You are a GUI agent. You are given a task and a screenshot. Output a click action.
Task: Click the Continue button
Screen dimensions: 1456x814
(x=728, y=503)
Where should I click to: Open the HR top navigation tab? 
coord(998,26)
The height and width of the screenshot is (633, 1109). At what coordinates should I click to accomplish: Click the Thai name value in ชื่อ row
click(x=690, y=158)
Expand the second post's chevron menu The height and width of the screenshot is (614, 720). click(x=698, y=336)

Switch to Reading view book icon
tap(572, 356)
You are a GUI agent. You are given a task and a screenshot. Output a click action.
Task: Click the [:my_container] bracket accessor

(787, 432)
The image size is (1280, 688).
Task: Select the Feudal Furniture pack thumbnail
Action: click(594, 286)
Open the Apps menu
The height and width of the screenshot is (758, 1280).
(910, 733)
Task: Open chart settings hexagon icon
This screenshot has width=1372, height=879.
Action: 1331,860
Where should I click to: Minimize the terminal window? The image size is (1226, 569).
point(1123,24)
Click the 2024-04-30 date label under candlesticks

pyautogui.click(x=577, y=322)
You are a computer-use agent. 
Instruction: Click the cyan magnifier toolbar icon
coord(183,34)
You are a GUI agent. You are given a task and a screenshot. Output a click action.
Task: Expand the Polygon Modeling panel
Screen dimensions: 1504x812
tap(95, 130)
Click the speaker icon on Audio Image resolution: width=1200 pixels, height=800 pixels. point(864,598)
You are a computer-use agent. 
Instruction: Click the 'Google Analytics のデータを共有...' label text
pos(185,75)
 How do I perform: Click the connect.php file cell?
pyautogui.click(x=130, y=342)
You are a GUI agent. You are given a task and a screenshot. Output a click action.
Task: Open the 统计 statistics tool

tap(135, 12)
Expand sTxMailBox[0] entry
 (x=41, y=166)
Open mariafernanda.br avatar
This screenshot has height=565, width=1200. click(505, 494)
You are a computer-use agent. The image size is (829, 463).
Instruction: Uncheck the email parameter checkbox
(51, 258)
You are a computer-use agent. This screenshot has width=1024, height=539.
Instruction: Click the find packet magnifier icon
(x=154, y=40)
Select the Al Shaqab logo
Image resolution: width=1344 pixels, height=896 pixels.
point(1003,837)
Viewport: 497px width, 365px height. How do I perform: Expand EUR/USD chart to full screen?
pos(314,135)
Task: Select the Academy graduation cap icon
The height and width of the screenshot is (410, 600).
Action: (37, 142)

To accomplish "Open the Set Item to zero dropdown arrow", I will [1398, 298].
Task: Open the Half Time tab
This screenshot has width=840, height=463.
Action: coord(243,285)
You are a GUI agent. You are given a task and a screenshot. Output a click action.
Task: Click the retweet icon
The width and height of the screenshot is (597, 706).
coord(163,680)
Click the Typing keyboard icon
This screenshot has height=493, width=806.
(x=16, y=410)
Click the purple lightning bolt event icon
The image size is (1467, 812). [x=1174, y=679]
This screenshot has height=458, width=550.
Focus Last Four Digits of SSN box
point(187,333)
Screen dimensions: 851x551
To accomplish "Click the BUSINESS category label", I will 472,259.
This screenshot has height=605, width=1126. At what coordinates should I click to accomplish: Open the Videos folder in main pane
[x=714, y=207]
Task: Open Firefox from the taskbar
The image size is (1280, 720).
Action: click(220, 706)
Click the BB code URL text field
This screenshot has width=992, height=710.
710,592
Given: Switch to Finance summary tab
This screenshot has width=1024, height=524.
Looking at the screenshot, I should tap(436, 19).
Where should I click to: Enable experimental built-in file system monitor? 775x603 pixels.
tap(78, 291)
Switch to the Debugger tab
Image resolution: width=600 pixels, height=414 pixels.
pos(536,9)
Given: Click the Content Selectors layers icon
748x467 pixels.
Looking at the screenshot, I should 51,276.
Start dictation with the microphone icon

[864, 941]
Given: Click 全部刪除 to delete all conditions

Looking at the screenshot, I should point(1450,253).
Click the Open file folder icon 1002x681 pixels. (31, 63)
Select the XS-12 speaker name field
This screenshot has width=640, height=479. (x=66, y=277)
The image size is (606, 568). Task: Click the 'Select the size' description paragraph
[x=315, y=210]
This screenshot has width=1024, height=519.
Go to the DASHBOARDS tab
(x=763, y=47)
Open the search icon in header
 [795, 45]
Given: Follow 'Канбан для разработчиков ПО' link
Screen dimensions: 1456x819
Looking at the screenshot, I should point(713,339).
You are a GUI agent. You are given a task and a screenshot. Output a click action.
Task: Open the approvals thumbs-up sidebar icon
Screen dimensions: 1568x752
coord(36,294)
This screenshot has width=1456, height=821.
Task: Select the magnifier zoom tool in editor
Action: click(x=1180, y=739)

• What to work on:
Where does "will" appear in the records above? Copy each line that holds it.

• Task response:
To accomplish "Open the Set Item to zero dropdown arrow", I will [1398, 298].
To accomplish "Click the BUSINESS category label", I will 472,259.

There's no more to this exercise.